Restart Devices on a Schedule

dyoder Member Posts: 52 ✭✭✭
edited December 2023 in Remote Monitoring

I have what I believe to be a very simple task:

I need to restart a few endpoints on a regular schedule every night, so each day those endpoints are updated and ready to go without needing any restarts during working hours.

This is not extreme, nor is it unreasonable - nonetheless, this cannot be done using Atera. If there is someone out there that has a solution, I'm all ears. But I'm currently very tired of having to script away all the road blocks Atera affords me.

This post is really for product development, but maybe someone else will find it entertaining.

Let's Begin

Before Configuration Policies existed, my only option to acheive this task was to use IT Automation. So I created an automation policy called "Reboot everyday at 3am". The only tasks selected in this IT Automation are:

  1. The schedule to run every day at 3am
  2. Create a System Restore point
  3. Reboot

I applied this IT Automation to the endpoints that needed it - these are non-servers at multiple customers that typically stay on 24x7 (like conference room computers). Sometimes they get shut off in the course of being used, but it isn't a problem.

The Problem

I've received complaints over the last few months of endpoints restarting at random intervals, without warning, and during working hours.

I opened a support ticket and the technician determined it was caused by something I did. At the time it wasn't very impactful and I figured maybe it was an isolated incident, so I didn't dig too much into it. And for a while, things were silent on this topic.

This morning I get a call from one of the Directors at my client. They had a Teams meeting in the conference room that lasted 1.5hrs, and during that time the endpoint restarted 3 times during their meeting. I knew I needed to get to the bottom of this, so I opened another support ticket.

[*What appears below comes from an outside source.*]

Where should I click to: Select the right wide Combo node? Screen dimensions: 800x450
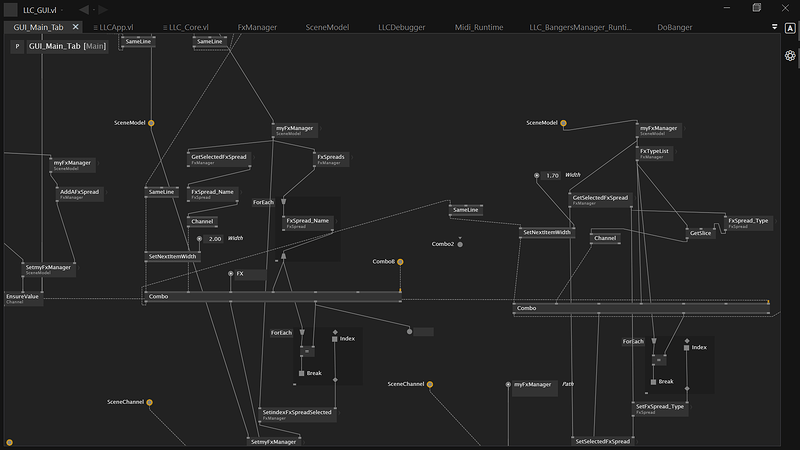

The technician found all 3 restarts in the Windows Event logs, and the custom comment on the restarts indicated they were triggered by Atera.

Use a Configuration Policy!

I detailed what I had configured in Atera and the technician did a little digging. He found the culprit - all IT Automation policies are set to queue up missed policy applications for offline agents for up to 1 week.

This means that particular endpoint was offline during 3 scheduled applications of the IT Automation policy "Reboot everyday at 3am". Now that it's back online, that policy ran 3 times consecutively.

The technician proposes a new solution - use a Configuration Policy. This way I would be able to control the ability for the endpoint to reboot. I thought, great!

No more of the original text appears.